GOAL: Give only the number of rows below that contain the word "with".
* * * * * * *
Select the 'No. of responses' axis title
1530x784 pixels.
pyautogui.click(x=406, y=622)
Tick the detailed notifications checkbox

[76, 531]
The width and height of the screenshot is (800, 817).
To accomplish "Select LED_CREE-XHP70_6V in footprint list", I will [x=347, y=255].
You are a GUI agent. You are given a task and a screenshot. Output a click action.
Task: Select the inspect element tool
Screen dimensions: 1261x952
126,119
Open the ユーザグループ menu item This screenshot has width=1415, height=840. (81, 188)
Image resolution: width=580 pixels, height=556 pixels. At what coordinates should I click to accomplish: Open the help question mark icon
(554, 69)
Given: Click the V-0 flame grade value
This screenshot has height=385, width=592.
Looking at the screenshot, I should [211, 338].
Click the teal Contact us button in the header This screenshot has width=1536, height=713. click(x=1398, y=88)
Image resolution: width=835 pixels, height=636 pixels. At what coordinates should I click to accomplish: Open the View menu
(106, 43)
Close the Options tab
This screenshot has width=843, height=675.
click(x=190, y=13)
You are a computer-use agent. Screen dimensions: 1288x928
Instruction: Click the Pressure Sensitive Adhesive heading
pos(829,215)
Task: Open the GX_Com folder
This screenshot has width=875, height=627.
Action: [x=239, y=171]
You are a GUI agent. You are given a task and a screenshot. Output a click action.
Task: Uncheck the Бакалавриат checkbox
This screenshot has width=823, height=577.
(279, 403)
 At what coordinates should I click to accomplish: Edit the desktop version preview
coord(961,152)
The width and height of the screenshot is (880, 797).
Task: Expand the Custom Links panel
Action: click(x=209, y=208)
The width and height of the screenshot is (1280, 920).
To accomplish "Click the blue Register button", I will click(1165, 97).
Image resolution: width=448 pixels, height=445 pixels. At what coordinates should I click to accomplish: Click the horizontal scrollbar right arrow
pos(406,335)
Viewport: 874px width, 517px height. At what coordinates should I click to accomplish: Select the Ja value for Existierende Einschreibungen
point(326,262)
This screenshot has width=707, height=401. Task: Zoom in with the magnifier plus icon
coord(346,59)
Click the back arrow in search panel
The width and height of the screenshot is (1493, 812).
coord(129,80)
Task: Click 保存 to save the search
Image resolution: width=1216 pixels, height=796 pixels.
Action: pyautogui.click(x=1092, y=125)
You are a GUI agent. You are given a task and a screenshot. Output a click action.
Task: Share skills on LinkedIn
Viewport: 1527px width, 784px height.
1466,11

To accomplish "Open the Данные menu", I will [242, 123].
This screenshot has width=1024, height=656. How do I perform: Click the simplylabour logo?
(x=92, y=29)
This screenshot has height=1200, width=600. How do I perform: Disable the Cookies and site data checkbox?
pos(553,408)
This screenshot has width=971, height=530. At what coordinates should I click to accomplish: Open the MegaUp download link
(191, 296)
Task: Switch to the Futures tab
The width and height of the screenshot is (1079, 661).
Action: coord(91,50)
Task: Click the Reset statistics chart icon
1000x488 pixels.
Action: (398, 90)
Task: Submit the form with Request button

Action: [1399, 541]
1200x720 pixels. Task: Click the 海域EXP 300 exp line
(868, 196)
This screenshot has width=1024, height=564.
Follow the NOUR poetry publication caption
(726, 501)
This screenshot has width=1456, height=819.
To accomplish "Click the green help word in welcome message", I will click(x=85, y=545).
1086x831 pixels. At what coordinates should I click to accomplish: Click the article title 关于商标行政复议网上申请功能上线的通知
* * * * * * *
SOLUTION: 2